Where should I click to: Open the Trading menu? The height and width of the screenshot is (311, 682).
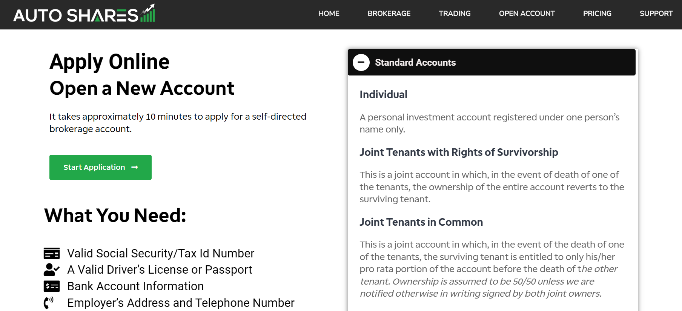click(455, 14)
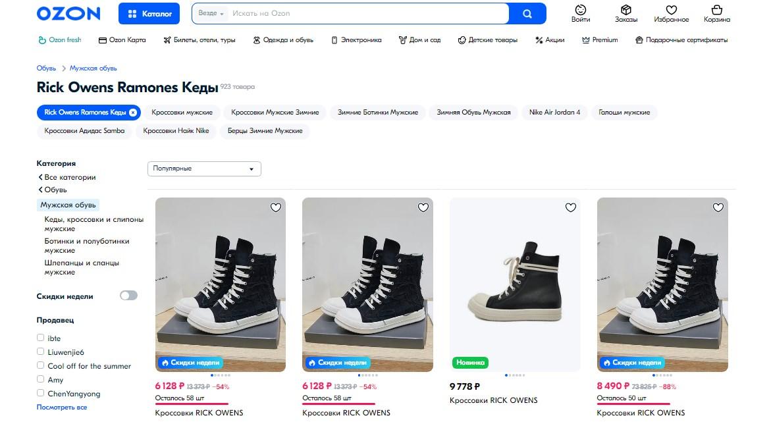Remove the Rick Owens Ramones Кеды filter chip
Image resolution: width=769 pixels, height=424 pixels.
133,113
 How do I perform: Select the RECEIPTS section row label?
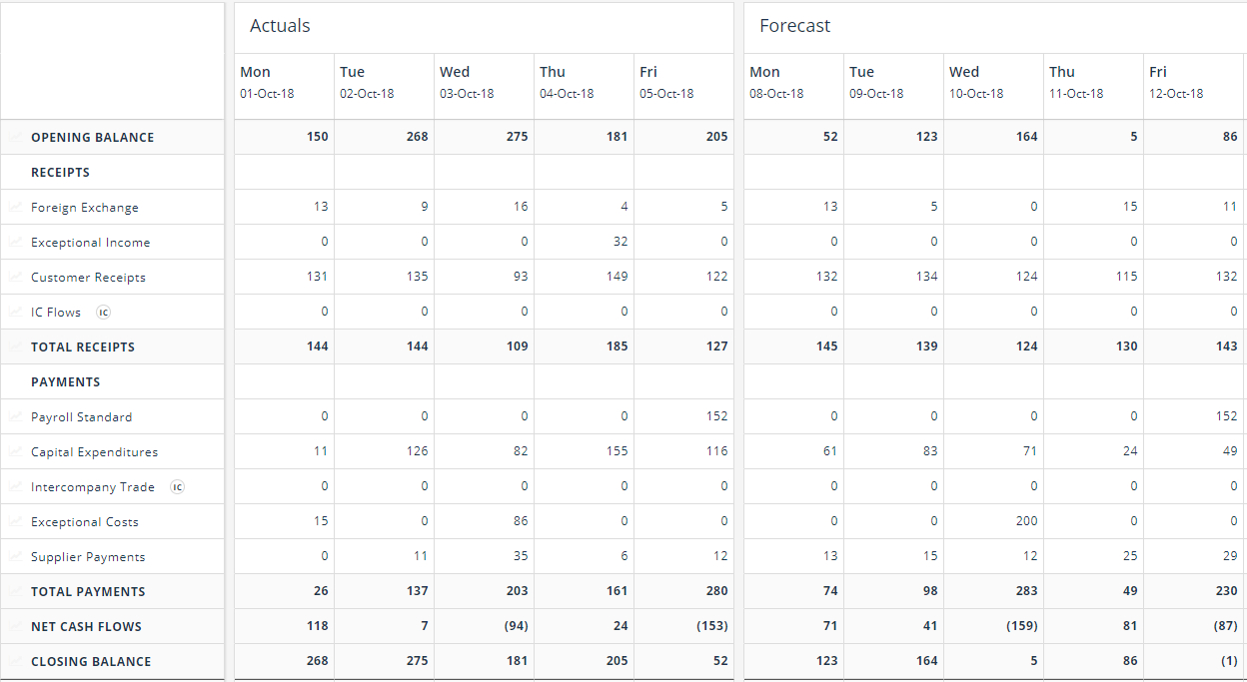tap(60, 173)
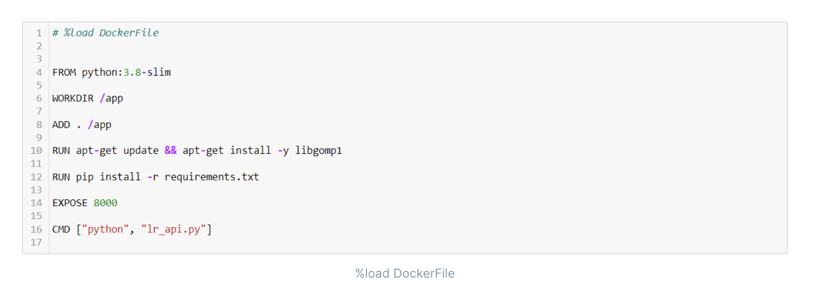This screenshot has height=291, width=815.
Task: Click the python:3.8-slim image name
Action: click(126, 72)
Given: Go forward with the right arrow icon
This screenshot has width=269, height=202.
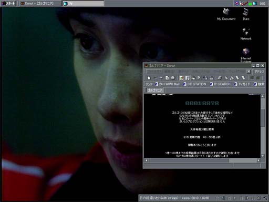Looking at the screenshot, I should tap(161, 78).
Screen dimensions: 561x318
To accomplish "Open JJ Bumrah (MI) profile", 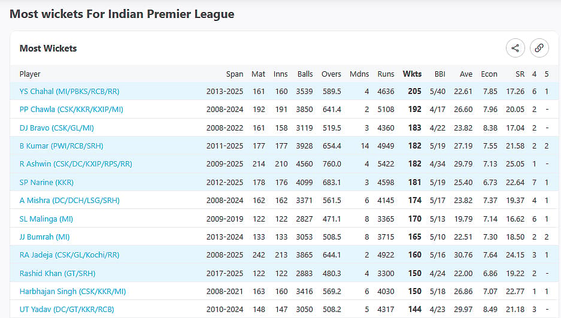I will [44, 237].
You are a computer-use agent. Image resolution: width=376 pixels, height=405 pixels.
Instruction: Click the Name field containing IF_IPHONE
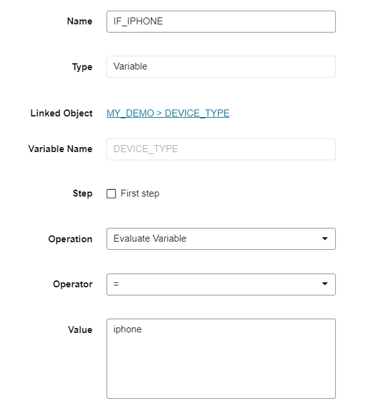point(221,21)
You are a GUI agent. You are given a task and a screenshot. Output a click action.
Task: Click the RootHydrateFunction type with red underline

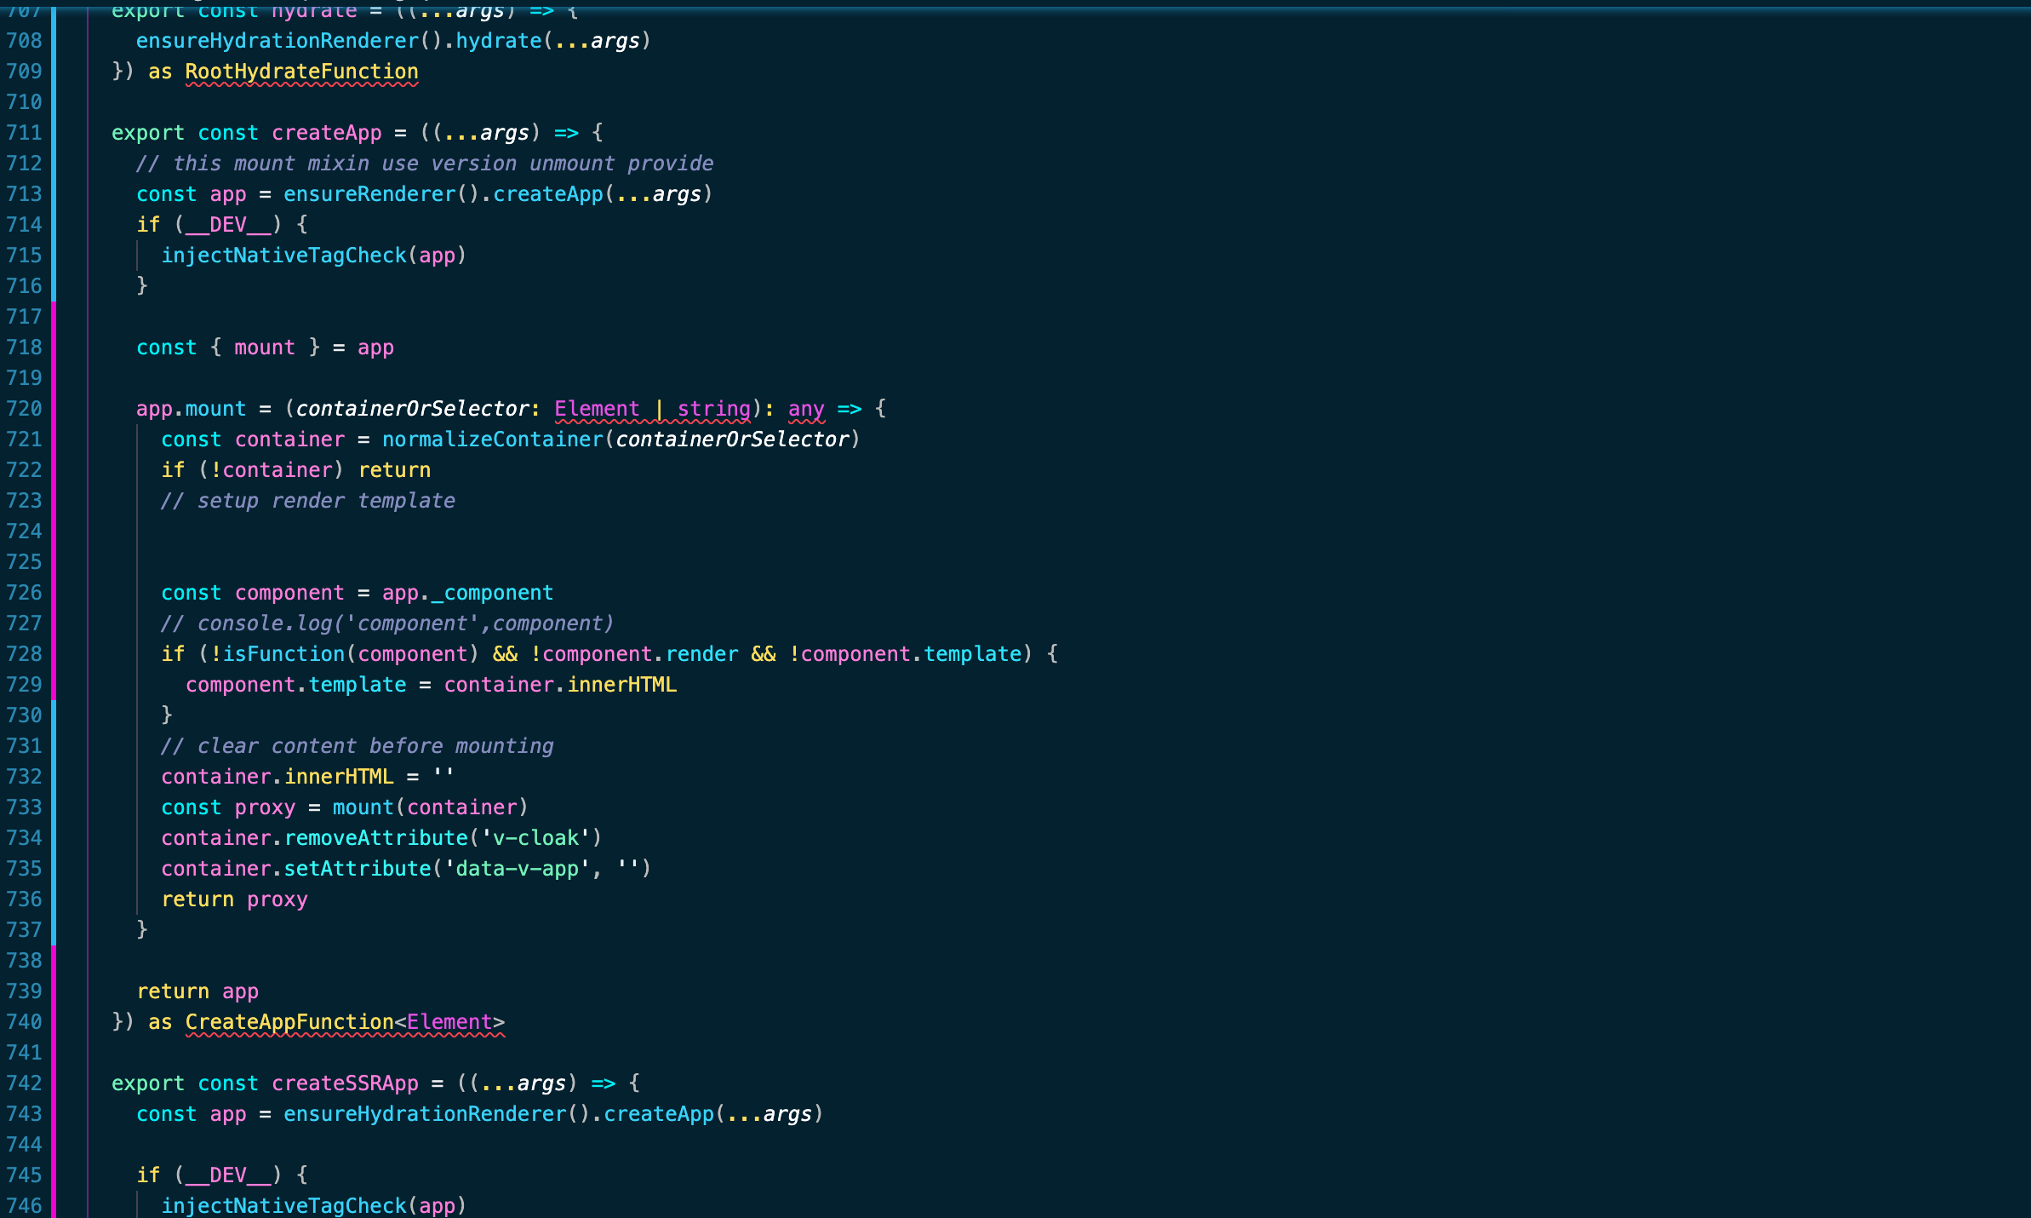point(301,72)
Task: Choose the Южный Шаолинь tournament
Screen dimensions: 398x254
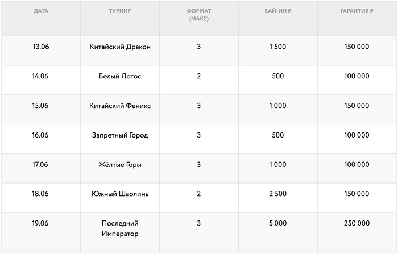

....................

» EXERCISE
Starting with the line that has "You are a computer-use" and going on through the end of the items above, rewrite each line as one string in a JSON list. Drop blank lines and leave the pictures out.

» EXERCISE RESULT
[
  "You are a computer-use agent. Image resolution: width=376 pixels, height=405 pixels.",
  "Instruction: Click the Name field containing IF_IPHONE",
  "point(221,21)",
  "You are a GUI agent. You are given a task and a screenshot. Output a click action.",
  "Task: Click the RootHydrateFunction type with red underline",
  "point(301,72)",
  "Task: Choose the Южный Шаолинь tournament",
  "Screen dimensions: 398x254"
]